От этой неистовой красоты у Барбары перехватило дыхание. Сердце бешено заколотилось. Она прижала руки к груди, словно пытаясь удержать прекрасное мгновение. Далеко-далеко закуковала кукушка, и ветер подхватил этот извечный зов. Казалось, в этом крике проносится мимо вся красота, свет и радость, все упоение жизни. Если б только можно было поймать его и навсегда сохранить в сердце, как вон те лютики захватили в плен солнце, и как в каждой дождевой капле на лепестках роз под окнами заточен переменчивый свет дня! Если бы в мире не было ни цепей, ни стен и ничто не решалось навечно!

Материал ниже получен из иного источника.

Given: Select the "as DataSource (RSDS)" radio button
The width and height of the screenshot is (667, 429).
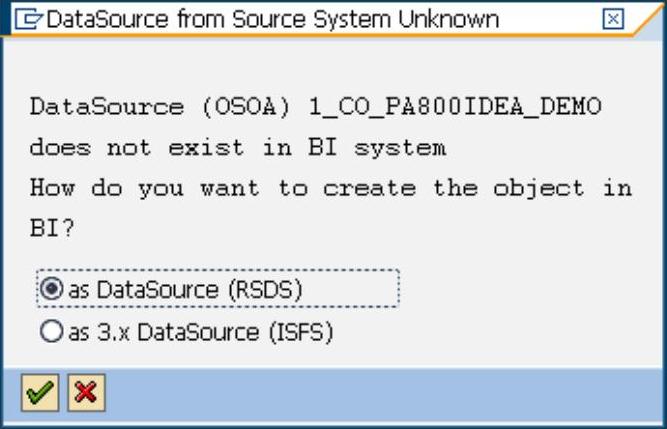Looking at the screenshot, I should [55, 289].
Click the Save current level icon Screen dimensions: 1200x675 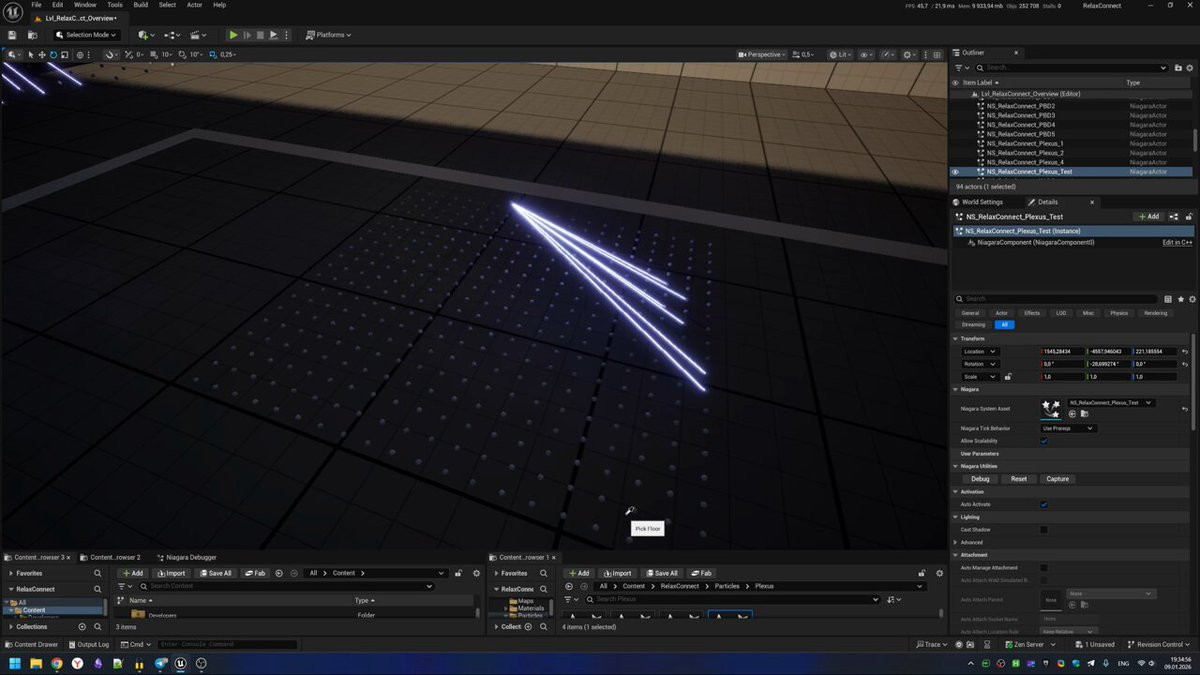(x=12, y=35)
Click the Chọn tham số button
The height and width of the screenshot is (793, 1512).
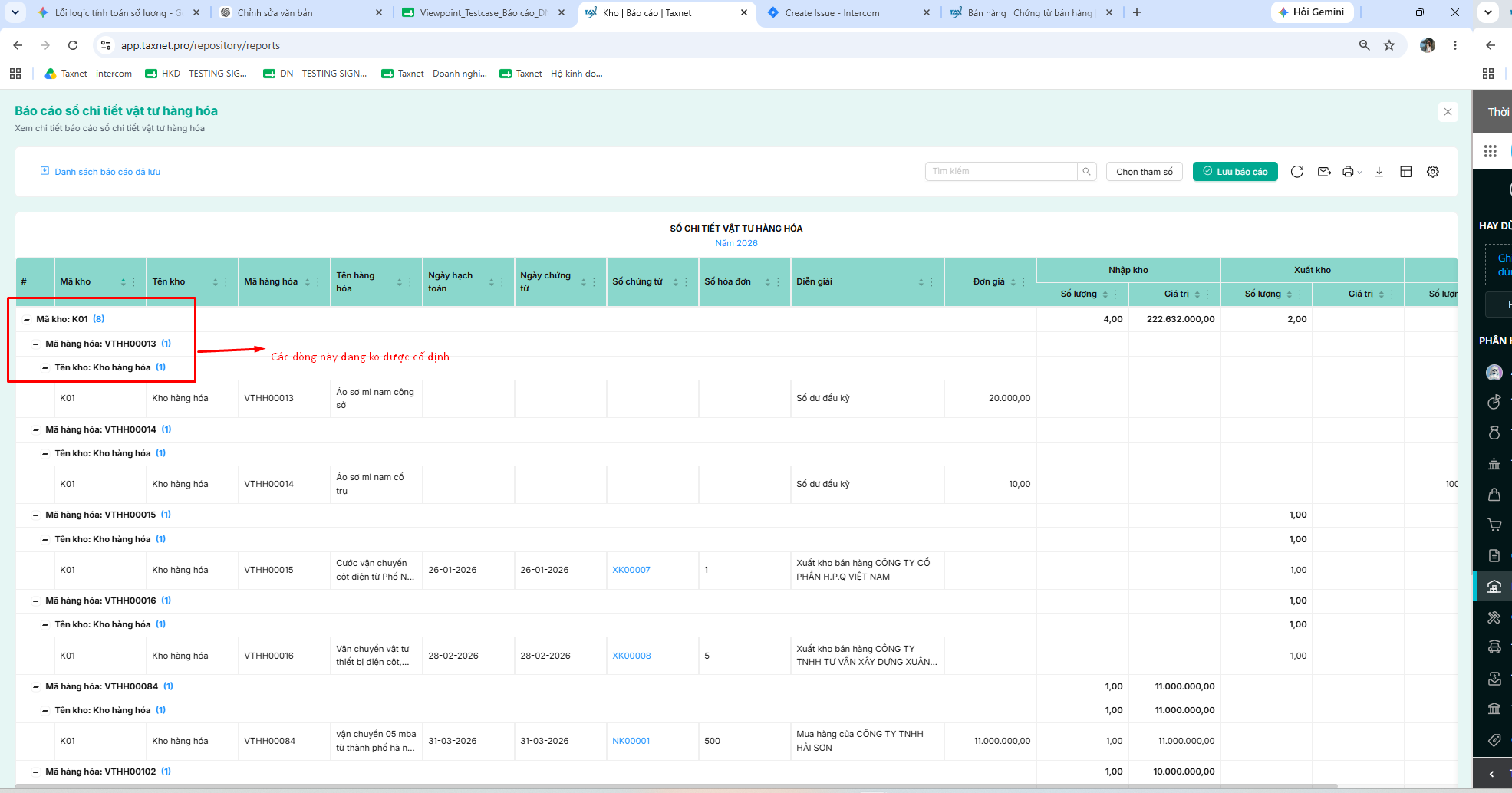(x=1144, y=172)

Часы пробили десять. Завтра в этот час! Ее обдало жаром; она посмотрела в зеркало – щеки пылают, губы кривит презрительная усмешка и глаза какие-то чужие. Она долго стояла так и смотрела на себя, и мало-помалу все следы волнения исчезли, и лицо вновь стало невозмутимым, исполненным решимости. Сердце уже не колотилось, как бешеное, щеки побледнели. Она смотрела на себя как бы со стороны, и ей приятно было видеть свою спокойную, лучезарную красоту, которая вновь обрела сброшенные на миг доспехи.
Вечером, после обеда, когда мужчины вышли из столовой, Милтоун ускользнул к себе. Из всех присутствовавших в маленькой церкви он казался самым безучастным, но был взволнован больше всех. И хотя свадьба была очень тихая и скромная, он досадовал на дешевую пышность, сопровождавшую уход его младшей сестренки. Он предпочел бы, чтобы ее венчали в темной домовой часовенке, где уже давно не служили; и пусть бы там были только жених с невестой да священник. Здесь же, в этой полуязыческой деревенской церквушке, наскоро заставленной цветами, с полуязыческим крикливым хором, полной любопытных и почтительных сельских жителей, его все коробило, а от всего, что последовало за этим, стало совсем тошно. Сменив фрак на старую домашнюю куртку, он вышел на луг. Быть может, эта бескрайняя тьма ночи утишит его раздражение.
С того дня, как его избрали в парламент, он еще ни разу не был в Монкленде; после исчезновения миссис Ноуэл он ни разу не выезжал из Лондона. Он весь погрузился в Лондон и в работу; Лондоном и работой он тогда спасся! Он вступил в бой.
Роса еще не выпала, и он пошел напрямик через луга. Не было ни луны, ни звезд, ни ветра; коровы бесшумно лежали под деревьями; не слышно было уханья совы, криков козодоя, даже легкомысленные майские жуки не летали. В этой ночной тиши жил один лишь ручей. Милтоун шел узенькой, едва различимой тропкой среди слабо светящихся маргариток и лютиков, и странное чувство возникло у него, будто вокруг царит не сон, а нескончаемое ожидание. Звук его шагов казался святотатством. Такой благоговейной была эта тишина, курившаяся терпким фимиамом миллионов листьев и былинок.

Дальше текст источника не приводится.